演奏がピタッと止まって如月さんが尋ねてくる。心臓がバクバク音を鳴らす。そうだよな、これって盗み聞きってやつだもんな。返事をしようかしいまいか迷っていると、
「誰かいますか.…?」
と、違う声が聞こえる。会話聞いていましたっていうわけにもいかないしなあ。仕方ない。涼は扉を開けた。
「どうしたー?」
先生にそう聞かれる。何か言わないと、そう思った涼は
「ば、絆創膏を、もら、いに来ました。」
咄嗟に出たのがこれしかなかった。もちろんケガなんかどこもしていない。それでも盗み聞きしていたことを正直に言うよかマシだ。
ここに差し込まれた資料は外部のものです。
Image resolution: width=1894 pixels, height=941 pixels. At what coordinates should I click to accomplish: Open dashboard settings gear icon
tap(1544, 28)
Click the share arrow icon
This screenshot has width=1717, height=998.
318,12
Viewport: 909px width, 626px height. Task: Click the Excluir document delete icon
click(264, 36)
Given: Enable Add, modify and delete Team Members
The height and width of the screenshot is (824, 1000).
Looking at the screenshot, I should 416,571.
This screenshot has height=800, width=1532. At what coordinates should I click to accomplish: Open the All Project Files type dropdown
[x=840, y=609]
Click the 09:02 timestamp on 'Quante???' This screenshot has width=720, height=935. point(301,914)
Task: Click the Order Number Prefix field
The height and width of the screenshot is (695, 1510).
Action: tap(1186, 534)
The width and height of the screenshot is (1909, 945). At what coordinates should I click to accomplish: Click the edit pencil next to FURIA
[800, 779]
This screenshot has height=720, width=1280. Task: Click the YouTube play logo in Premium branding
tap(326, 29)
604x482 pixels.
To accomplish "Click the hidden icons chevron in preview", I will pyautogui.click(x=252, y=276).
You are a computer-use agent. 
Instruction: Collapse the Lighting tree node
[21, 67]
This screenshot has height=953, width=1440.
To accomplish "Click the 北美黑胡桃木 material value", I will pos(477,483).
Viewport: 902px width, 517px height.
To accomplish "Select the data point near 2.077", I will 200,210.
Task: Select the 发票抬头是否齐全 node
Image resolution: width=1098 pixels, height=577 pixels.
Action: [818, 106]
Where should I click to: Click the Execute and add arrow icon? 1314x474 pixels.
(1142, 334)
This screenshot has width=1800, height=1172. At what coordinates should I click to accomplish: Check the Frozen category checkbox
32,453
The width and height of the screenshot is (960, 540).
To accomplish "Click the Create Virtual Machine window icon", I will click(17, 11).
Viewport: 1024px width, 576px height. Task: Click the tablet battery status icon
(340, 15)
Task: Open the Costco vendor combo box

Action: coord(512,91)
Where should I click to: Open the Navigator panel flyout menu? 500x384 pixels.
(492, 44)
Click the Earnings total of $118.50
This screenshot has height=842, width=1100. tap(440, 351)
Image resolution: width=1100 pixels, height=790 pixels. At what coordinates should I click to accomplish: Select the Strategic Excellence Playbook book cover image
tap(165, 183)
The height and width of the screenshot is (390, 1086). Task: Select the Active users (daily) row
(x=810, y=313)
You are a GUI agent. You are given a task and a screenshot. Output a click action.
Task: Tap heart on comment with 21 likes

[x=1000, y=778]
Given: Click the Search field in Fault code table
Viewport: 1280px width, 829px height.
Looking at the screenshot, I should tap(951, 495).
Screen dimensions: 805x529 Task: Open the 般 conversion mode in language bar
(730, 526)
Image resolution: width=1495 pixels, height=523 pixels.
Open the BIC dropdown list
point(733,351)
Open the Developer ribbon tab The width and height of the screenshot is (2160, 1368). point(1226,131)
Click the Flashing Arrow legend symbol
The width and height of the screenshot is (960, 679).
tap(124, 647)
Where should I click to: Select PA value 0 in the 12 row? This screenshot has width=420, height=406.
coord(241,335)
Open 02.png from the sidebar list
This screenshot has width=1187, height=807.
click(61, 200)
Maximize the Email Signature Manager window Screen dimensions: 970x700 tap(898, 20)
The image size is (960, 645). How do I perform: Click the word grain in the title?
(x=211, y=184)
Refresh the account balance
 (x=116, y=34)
「絆創膏ね〜、あ、あったあった。サイズどれがいいかな?ちょっと中入ってもらってもいい?」
なんだって。中に入る…ってことは如月って人見れるじゃん! ちょっとした好奇心をもって保健室に入った。
「失礼しま―――」
びっくりして固まってしまった。
切れ長の目、スッと通った鼻筋。いわゆる美形の人が座っていたんだ。
服装は体操着。その上に白のパーカーを羽織っている。そして腕の中にはアコギが。何より一番驚いたのが、髪色。
アッシュブラウンっていうのか?灰色っぽいような、茶色っぽいようなそんな色。怜斗も地毛が茶色っぽいがここまで明るくはない。こっちはいかにも染めてるって感じの色。
隣の相談室の椅子に座ってこちらの様子をうかがっている。一瞬バチっと目が合う。けどすぐに逸らされた。
この人が…如月ナツキ?
絆創膏をもらって帰ろうとしたときだ。
「あ、いたー!」
怜斗が急に現れた。後ろには恭弥も。
「やっと見つけた…ってうおっ⁈」
「どうし……っ⁈」
2人は如月ナツキを見ると声を上げた。
「お前、知り合い⁈」
怜斗が指さして言う。普通聞くかよ!!
「失礼しました〜」
恭也が状況把握したのか2人を外に引っ張り出した。